La Sinfonía de Kinshasa

Hay historias que se presienten y pelos de punta que se dejan querer – antes de verlos llegar. Esta mañana –sin buscarlo- en un punto intermedio entre el café y el teclado, de bruces me los he topado. Primero el trailer, después el blog – qué me dices si te digo que no se cuál fue el que me encontró.

Quizás fue la música, las voces, las luces. Tal vez los matices. O todo junto y al mismo tiempo. Pero deseando y mientras espero – por aquello de los estrenos- aquí te los dejo. El blog y el trailer, sin ningún orden impuesto –ya sabes, elegir es un arte.

Qué tendrá África –me pregunto en voz alta- que encuentra las mil maneras de dejarme de sonrisa y media y de emoción entera.

La bellísima sinfonía de Kinshasa (del blog de Javier Tolentino, director del programa de cine El Séptimo vicio de RNE)

Acabo de ver la joyita que uno suele ir buscando, esa joya que de alguna manera justifique muchos viajes, mucha distancia, muchos hoteles y mucha contradicción, no vayáis a creer.

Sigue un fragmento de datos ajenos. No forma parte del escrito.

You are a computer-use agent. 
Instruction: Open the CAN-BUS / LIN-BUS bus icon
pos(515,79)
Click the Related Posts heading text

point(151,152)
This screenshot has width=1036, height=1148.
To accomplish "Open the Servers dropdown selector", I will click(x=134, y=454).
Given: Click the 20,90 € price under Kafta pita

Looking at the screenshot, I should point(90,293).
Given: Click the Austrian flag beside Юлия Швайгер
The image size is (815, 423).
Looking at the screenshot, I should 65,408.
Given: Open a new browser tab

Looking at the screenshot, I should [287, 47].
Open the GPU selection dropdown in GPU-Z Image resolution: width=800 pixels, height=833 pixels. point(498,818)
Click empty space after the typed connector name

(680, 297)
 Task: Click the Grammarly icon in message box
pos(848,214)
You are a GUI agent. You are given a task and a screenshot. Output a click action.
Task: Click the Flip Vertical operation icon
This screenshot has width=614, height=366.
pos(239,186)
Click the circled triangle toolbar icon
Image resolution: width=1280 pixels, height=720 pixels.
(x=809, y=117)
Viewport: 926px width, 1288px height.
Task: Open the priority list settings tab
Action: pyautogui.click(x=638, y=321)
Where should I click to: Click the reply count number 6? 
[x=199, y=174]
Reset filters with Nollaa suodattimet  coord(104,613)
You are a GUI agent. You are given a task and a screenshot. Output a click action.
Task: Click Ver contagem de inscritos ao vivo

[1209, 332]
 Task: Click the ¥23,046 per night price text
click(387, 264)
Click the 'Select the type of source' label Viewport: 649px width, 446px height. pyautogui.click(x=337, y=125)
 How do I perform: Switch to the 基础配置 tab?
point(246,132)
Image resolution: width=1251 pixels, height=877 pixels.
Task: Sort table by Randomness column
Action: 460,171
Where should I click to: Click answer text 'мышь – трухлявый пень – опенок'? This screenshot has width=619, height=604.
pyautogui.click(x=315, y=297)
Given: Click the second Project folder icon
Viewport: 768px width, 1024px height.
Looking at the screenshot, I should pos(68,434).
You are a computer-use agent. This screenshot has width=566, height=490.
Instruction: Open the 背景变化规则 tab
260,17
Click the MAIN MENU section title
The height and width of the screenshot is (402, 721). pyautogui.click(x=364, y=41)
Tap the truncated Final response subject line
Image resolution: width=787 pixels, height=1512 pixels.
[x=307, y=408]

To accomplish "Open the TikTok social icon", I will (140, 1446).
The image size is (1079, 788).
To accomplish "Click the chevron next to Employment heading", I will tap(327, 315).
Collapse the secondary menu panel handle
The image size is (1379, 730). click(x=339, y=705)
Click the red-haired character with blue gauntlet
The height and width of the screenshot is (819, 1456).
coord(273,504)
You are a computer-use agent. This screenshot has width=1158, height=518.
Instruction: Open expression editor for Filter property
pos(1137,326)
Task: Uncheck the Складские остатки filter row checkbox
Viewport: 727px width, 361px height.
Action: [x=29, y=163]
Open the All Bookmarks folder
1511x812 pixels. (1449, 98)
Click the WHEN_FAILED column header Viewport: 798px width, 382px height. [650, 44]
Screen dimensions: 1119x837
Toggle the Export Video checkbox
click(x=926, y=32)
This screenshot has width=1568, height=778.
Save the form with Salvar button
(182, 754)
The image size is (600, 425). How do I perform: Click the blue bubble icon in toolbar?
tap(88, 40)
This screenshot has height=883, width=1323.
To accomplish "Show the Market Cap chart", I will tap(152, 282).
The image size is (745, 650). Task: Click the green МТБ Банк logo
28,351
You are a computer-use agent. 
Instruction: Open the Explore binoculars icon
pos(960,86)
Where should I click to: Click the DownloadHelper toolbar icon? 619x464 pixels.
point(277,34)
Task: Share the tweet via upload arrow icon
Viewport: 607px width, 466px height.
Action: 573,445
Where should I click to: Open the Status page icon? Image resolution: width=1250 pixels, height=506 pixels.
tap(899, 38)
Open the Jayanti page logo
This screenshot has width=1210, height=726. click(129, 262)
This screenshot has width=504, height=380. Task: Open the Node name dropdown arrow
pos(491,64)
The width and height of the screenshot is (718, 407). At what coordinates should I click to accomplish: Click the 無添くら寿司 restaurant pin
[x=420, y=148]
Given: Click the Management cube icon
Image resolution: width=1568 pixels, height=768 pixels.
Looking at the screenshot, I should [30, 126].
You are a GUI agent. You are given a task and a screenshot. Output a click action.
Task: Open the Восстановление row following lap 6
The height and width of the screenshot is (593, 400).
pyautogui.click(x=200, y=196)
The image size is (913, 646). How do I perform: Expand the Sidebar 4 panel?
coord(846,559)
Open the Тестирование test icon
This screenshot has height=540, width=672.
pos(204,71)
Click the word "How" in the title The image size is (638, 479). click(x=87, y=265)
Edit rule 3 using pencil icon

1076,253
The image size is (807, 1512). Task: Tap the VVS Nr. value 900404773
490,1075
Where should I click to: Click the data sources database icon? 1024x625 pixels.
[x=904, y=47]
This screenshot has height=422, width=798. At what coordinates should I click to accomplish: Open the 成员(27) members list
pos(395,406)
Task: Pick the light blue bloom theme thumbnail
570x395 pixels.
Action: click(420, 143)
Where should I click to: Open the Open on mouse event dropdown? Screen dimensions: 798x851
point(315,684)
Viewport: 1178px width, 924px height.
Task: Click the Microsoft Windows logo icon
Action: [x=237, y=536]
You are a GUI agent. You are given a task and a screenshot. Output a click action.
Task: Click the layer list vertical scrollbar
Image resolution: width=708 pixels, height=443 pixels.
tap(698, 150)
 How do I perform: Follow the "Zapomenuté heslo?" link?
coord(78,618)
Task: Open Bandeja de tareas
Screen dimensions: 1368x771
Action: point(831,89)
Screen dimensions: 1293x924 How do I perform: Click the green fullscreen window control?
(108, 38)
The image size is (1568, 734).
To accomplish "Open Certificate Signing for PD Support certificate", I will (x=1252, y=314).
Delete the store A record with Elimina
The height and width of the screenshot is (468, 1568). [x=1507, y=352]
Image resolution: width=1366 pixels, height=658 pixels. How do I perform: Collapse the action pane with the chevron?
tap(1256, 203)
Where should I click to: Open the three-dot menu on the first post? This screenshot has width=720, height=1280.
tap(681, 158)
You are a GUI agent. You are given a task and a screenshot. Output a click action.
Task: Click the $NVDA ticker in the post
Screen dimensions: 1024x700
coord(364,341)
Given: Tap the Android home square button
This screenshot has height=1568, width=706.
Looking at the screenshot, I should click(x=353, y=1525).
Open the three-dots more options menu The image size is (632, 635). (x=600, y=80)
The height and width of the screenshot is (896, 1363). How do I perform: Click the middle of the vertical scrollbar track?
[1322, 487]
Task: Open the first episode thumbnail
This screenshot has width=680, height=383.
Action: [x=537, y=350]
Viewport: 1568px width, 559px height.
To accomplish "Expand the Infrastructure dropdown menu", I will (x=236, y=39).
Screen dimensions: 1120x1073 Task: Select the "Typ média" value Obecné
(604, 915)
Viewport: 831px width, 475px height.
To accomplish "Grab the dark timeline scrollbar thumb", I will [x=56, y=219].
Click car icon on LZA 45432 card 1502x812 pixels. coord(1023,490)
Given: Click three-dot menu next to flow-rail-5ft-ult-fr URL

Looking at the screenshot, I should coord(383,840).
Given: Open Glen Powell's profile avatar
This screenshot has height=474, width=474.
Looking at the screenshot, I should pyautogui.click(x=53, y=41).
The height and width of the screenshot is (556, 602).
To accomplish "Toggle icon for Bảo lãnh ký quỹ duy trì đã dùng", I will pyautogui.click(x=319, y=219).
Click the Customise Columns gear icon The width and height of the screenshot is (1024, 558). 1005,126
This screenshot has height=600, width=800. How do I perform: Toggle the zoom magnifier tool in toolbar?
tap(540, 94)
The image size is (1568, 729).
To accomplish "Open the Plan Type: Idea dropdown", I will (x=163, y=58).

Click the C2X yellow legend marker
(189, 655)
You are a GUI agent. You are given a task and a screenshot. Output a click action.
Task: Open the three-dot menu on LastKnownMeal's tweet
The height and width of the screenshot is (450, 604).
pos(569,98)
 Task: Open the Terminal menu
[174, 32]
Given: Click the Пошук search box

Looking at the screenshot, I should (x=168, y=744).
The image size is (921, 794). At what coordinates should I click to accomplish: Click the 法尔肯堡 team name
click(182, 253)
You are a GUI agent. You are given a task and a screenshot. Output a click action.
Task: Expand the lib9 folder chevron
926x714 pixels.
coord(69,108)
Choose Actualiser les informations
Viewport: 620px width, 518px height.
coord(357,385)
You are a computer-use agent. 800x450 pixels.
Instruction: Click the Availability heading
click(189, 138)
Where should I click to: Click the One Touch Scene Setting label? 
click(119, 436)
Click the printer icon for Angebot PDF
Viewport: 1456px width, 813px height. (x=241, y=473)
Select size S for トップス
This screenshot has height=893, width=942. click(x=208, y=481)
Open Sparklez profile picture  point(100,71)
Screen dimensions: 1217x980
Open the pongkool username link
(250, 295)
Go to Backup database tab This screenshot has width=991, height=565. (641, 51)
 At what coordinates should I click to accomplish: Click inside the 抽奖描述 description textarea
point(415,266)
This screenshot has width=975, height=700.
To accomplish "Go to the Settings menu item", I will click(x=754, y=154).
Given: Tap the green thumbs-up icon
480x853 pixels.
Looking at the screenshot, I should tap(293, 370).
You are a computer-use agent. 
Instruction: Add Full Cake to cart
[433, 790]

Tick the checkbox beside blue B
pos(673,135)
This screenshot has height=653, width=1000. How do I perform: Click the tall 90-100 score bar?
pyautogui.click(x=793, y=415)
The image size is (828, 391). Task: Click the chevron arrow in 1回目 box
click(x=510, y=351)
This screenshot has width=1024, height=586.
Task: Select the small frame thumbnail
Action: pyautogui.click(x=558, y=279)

Pero, de repente, se apagan las luces y ves la primera secuencia, sólo como un determinado autor ha construido su primer plano ya te pone con la alerta puesta. Es un atardecer en El Congo, es un músico, en una esquina de una calle de Kinshasa, un cello, un movimiento que podría situarte en otro escenario: La Scala de Milán, El Teatro Real de Madrid o quizá Nueva York, pero nunca en este continente de las mil leyendas, de los mil cuentos, de lo impredecible y de lo predecible. Me cautiva, África no es la del tráfico de armas, las de las guerras entre hermanos, la del reparto colonial, la de los hurtos y los homicidios de Johannesburgo… Es justamente esa África en la que muchos soñamos desde hace más allá del tiempo. No os perdáis esta película, Kinshasha Simphony dirigida por Claus Wischman (El arte del bel canto, 2008. Cook ‘n’ live-in East-Anatolia, 2007) y por Martin Baer (Hisbollah, 1994. África libre, 1999. Humedica en Ruanda, 2003).

 

África es mucho, no pierde el color, la pasión, la música y sus cuentos por muchos que sus problemas se apilen. La sinfónica de Kinshasha, la única orquesta del mundo en el que todos sus componentes son negros, incluido orquesta y coro, la única cuyos miembros no sólo tocan deliciosamente, quizá también son los únicos en cómo contar y difundir sus conocimientos: explican a los aficionados una partitura, los movimientos, las indicaciones y las señales en el pentagrama, y entiendes la intención del músico, su excitación y sus logros. No importa que deban construirse sus violines, violonchelos, guitarras, arpas o instrumentos de percusión. Y ahí están sus bosques, sus árboles, las serrerías, los carpinteros y los duendes africanos gestando el mismo instrumento que tocan: que delicia no, pulir tu propio violín. Y ahí los ves ensayando a orillas del río, a la sombra de un frondoso árbol, a la puerta de una casa africana –sin pintura carcomida por el tiempo, sin cristales, cocinando al fuego en la calle- y sintiendo la perplejidad del hermano rapero que no entiende la música seria en su hogar.

 

Y de repente, entre cacharros viejos y mercadillos de telas, se escucha con fuerza, con pasión y con intensidad la música de Carmina Burana de Orff, en la oscuridad -un corte en el suministro eléctrico del barrio de Ngiri Ngiri de Kinshasa- doscientos músicos logran un impacto jamás visto y escuchado en la tercera ciudad de África, Kinshasa…

 

Strauss, Mozart, Bellini, Bach y entre descanso y afinamiento, entre relax y locura suena un Beethoven y un Mozart traducido como un godspel por sus venas, corre el swing a través de la música de la historia y África vive probablemente una de las mejores noches de su vida.